## Abstract

A reflex is a simple closed-loop control approach that tries to minimize an error but fails to do so because it will always react too late. An adaptive algorithm can use this error to learn a forward model with the help of predictive cues. For example, a driver learns to improve steering by looking ahead to avoid steering in the last minute. In order to process complex cues such as the road ahead, deep learning is a natural choice. However, this is usually achieved only indirectly by employing deep reinforcement learning having a discrete state space. Here, we show how this can be directly achieved by embedding deep learning into a closed-loop system and preserving its continuous processing. We show in z-space specifically how error backpropagation can be achieved and in general how gradient-based approaches can be analyzed in such closed-loop scenarios.

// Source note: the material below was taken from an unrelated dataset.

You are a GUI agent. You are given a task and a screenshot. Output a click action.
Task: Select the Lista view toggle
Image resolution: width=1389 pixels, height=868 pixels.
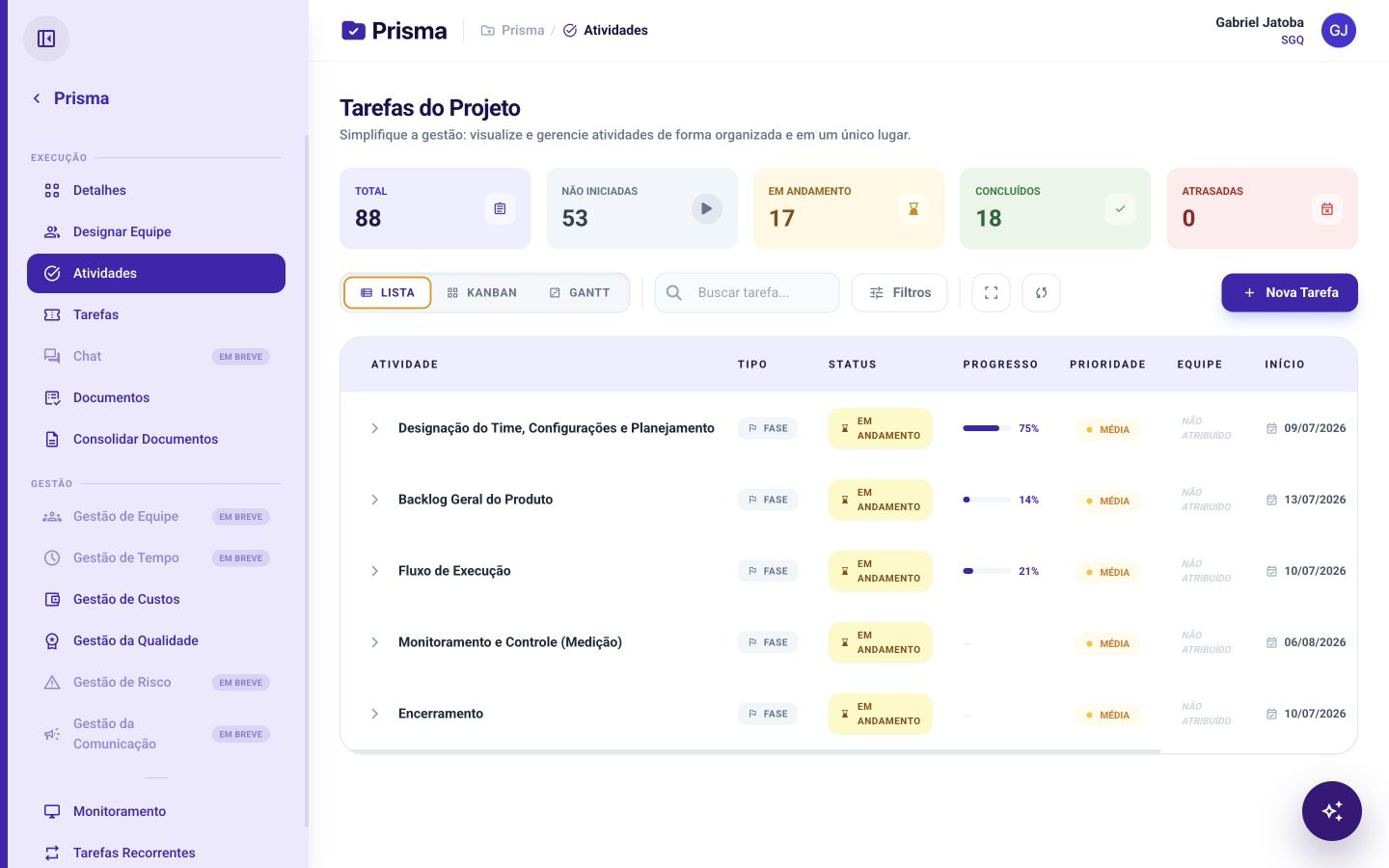(387, 292)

The performance of this learning paradigm is demonstrated using a line follower in simulation and on a real robot that shows very fast and continuous learning.

## 1 Introduction

Reinforcement Learning (Sutton & Barto, 1998) has enjoyed a revival in recent years, significantly surpassing human performance in video games (Deng et al., 2009; Guo, Singh, Lee, Lewis, & Wang, 2014). Its success is owed to a combination of variants of Q learning (Watkins & Dayan, 1992) and deep learning (Rumelhart, Hinton, & Williams, 1986). This approach is powerful because deep learning is able to map large input spaces, such as camera images or pixels of a video game, onto a representation of future rewards or threats, which can then inform an actor to create actions as to maximize such future rewards. However, its speed of learning is still slow, and its discrete state space limits its applicability to robotics.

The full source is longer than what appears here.